- **Tugas Anda**:
Jawab pertanyaan berikut berdasarkan teks tentang kota sebagai sistem sosial di bawah.
1. Dari dua sisi apa kehidupan masyarakat kota sebagai sistem sosial dapat dilihat?
2. Apa yang ditumbuhkan oleh bekerjanya parameter graduated?
3. Apa saja tiga kemungkinan arah proses interaksi sosial masyarakat yang disebutkan?
***** Blok Teks *****
Kota sebagai sebuah sistem kehidupan merupakan sebuah entitas yang kompleks, yang dapat dipandang sebagai sebuah sistem sosial, dimana di dalamnya terdapat sub-sub sistem (budaya, ekonomi, politik), yang satu sama lain saling berkaitan dan mempengaruhi (interrelated sub systems) (Larry Lyon dalam The Community in Urban Society (1987) menunjukkan keberadaan community, yang berbeda dari society dalam lingkungan perkotaan). Sebagai sistem sosial,  kehidupan masyarakat kota dapat dilihat dari dua sisi yang bisa dibedakan, tetapi tak bisa dipisahkan: Struktur sosial dan Proses sosial.Dari sisi struktur sosial, masyarakat kota dipengaruhi oleh berbagai parameter atau atribut yang membentuk struktur tersebut. Parameter struktur sosial ini terdiri dari dua macam, yaitu pertama, parameter nominal, yang membagi secara tegas anggota masyarakat ke dalam dua kategori yang berbeda, misalnya jenis kelamin, pekerjaan pokok, suku bangsa, agama dan sebagainya. Parameter yang lain adalah parameter graduated, parameter bertingkat-jenjang seperti umur, penghasilan, tingkat pendidikan dan sebagainya. Dari sisi parameter nominal, perbedaan yang terjadi akan menghasilkan keragaman sosial (social heterogenity), makin berragam parameter nominal ini, makin berragam pula karakteristik sosial yang ada dalam masyarakat. Pada sisi yang lain, bekerjanya parameter  graduated akan menumbuhkan kesenjangan sosial (social inequality), makin senjang posisi sosial masyarakat dalam struktur tersebut, semakin jauh jarak sosial (social distance) antar warga tersebut. Sebaliknya, makin pendek kesenjangan, makin dekat jarak sosialnya (Secara rinci lihat Nasikun, Sistem Sosial Indonesia, materi untuk bahan ajar Akademi Militer, 1991).
Ini semua menjadi pembangun dan penentu sturktur sosial yang ada dalam masyarakat kota, sekaligus mempengaruhi proses sosial: interaksi sosial yang terjadi diantara penduduk kota tersebut. Ini akan mempengaruhi proses interaksi sosial masyarakat, apakah akan menumbuh- kembangkan kerjasama (cooperation), atau sebaliknya justru menumbuhkan persaingan (competition) atau bahkan menghadirkan pertentangan (conflict) yang dapat menggoyahkan sendi sendi kehidupan masyarakat tersebut (Lihat Waters and Crook (1990) atau buku-buku teks klasik sosiologi akan secara rinci menjelaskan tentang interaksi sosial dan bentuk-bentuk interaksi sosial ini). Dalam perspektif sosiologis, makin ragam suatu masyarakat dan atau disertai oleh makin tingginya kesenjangan sosial ekonomi di dalam masyarakat tersebut, akan sangat besar pengaruhnya terhadap proses intergrasi sosial (social integration) masyarakat. Perbedaan sosial dan jarak sosial akan menghasilkan sekat-sekat sosial yang pada gilirannya akan mempengaruhi proses integrasi sosial masyarakat, suatu kondisi atau prasyarat yang umumnya yang dibutuhkan oleh masyarakat untuk berkembang secara normal dan wajar.
***** Data yang Diberikan *****
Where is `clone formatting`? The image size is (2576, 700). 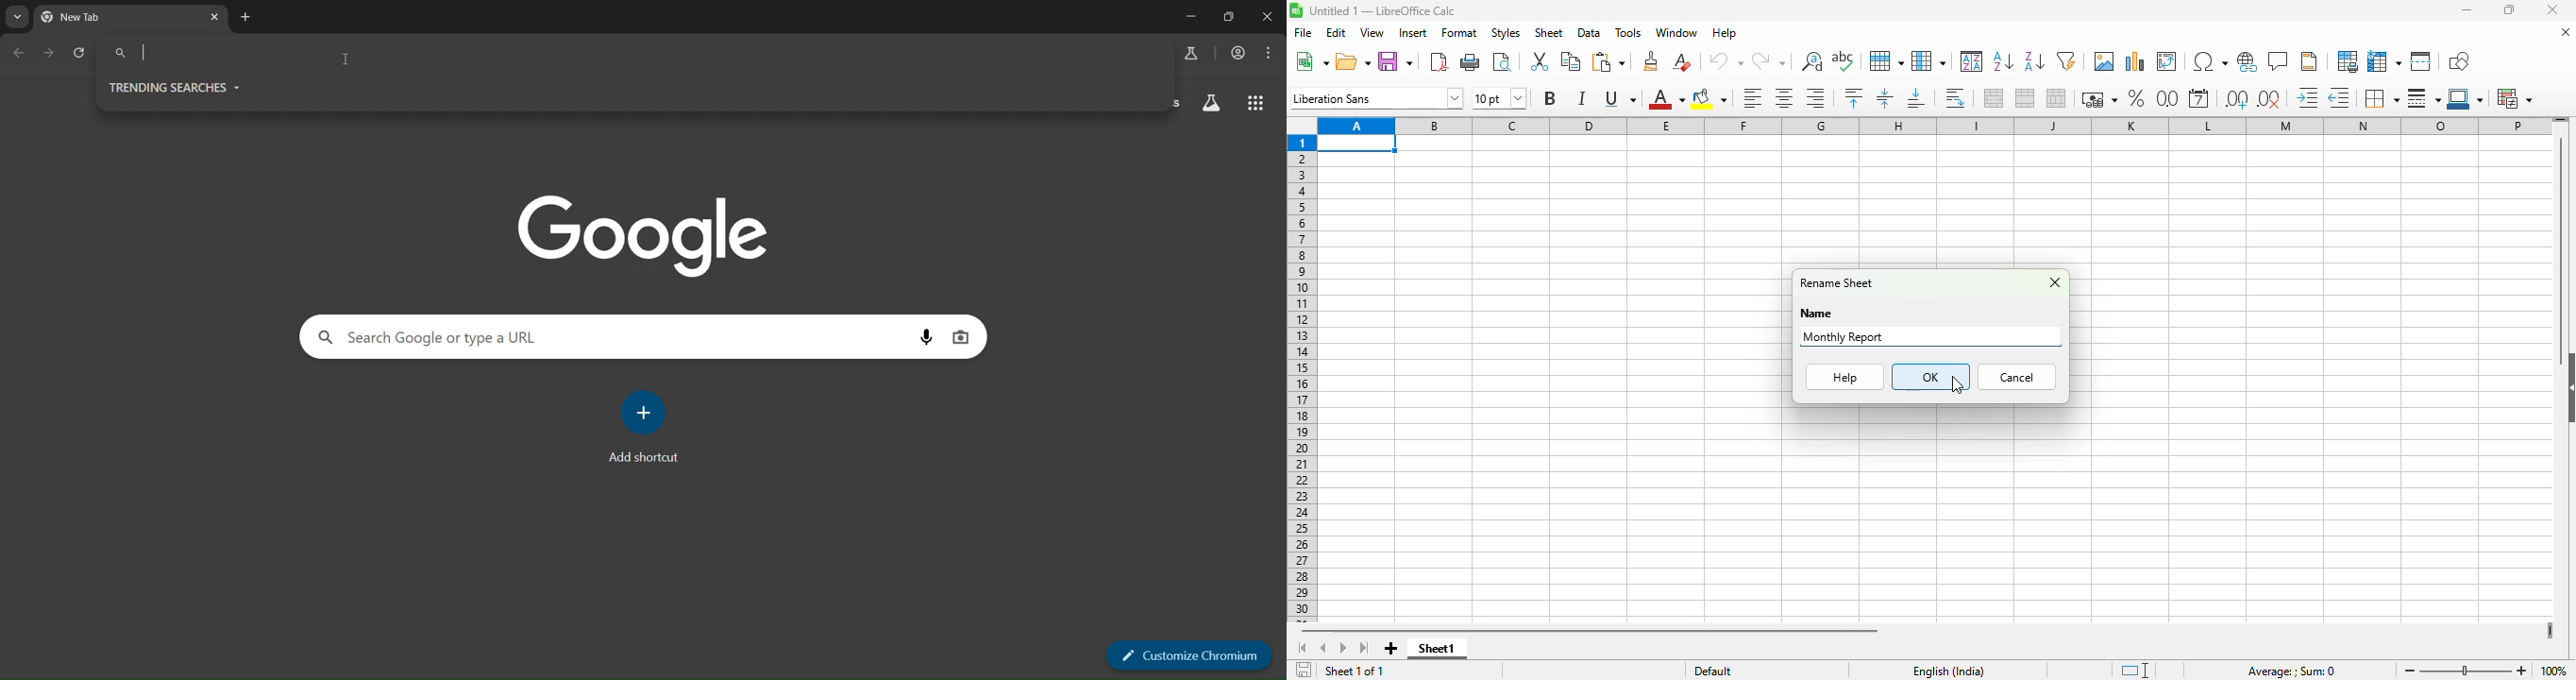
clone formatting is located at coordinates (1652, 61). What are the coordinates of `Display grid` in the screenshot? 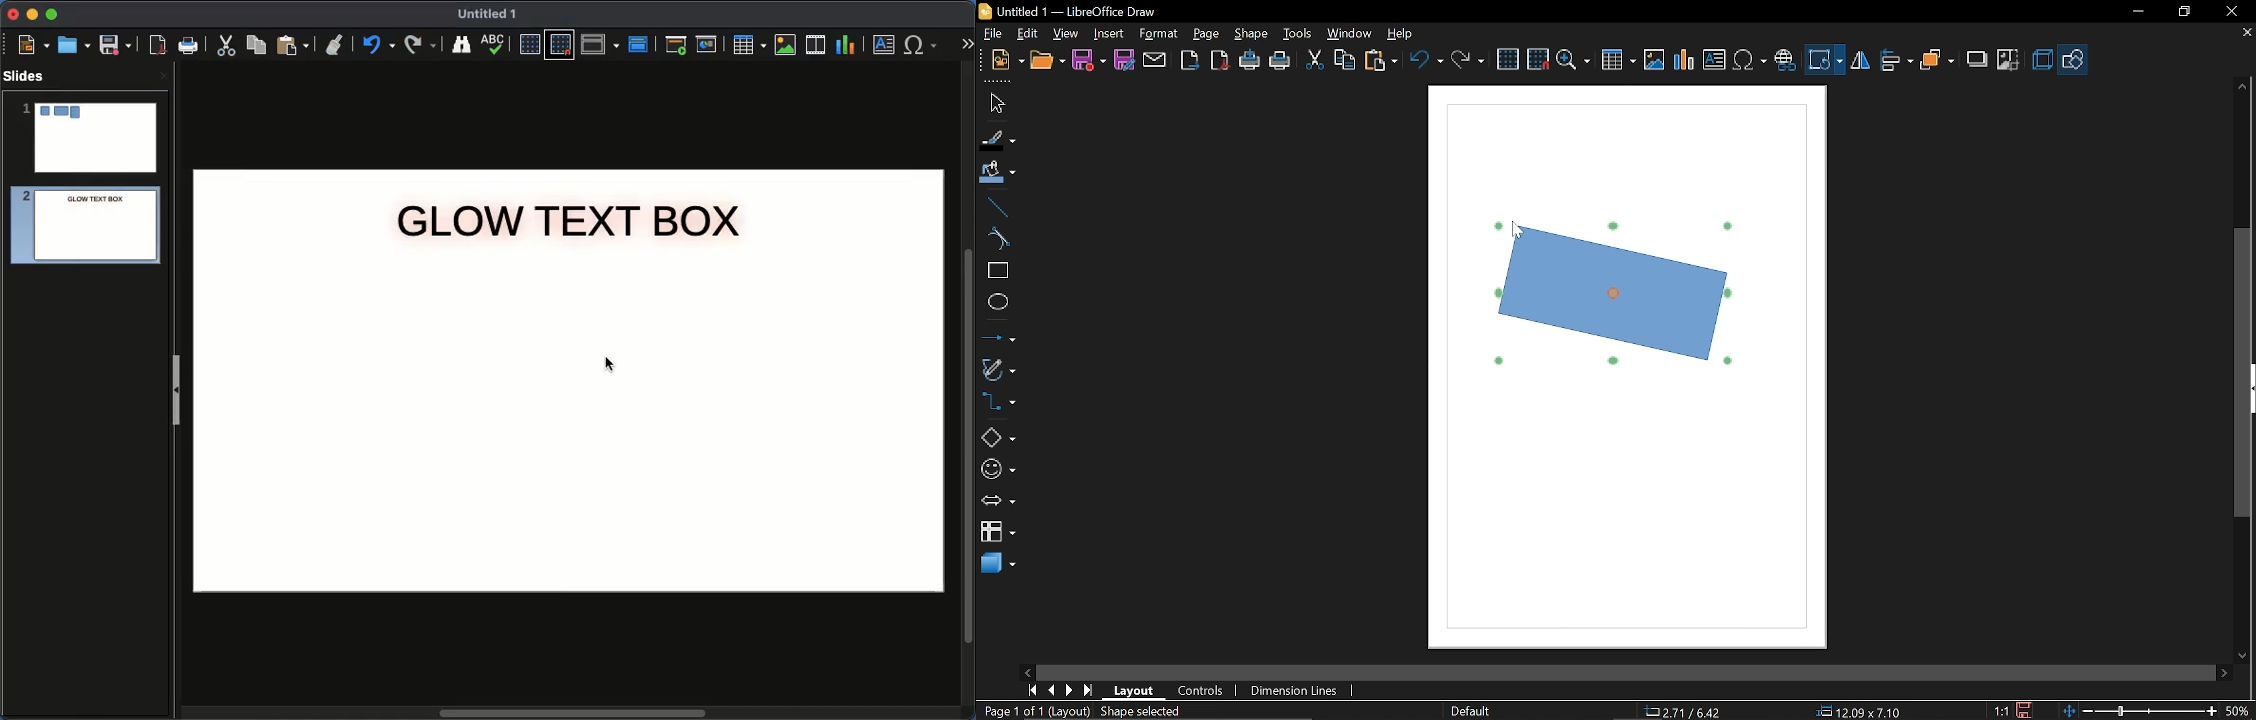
*****
- **Jawaban Latihan**:
1. Struktur sosial dan proses sosial.
2. Kesenjangan sosial (social inequality).
3. Kerja sama (cooperation), persaingan (competition), dan pertentangan (conflict).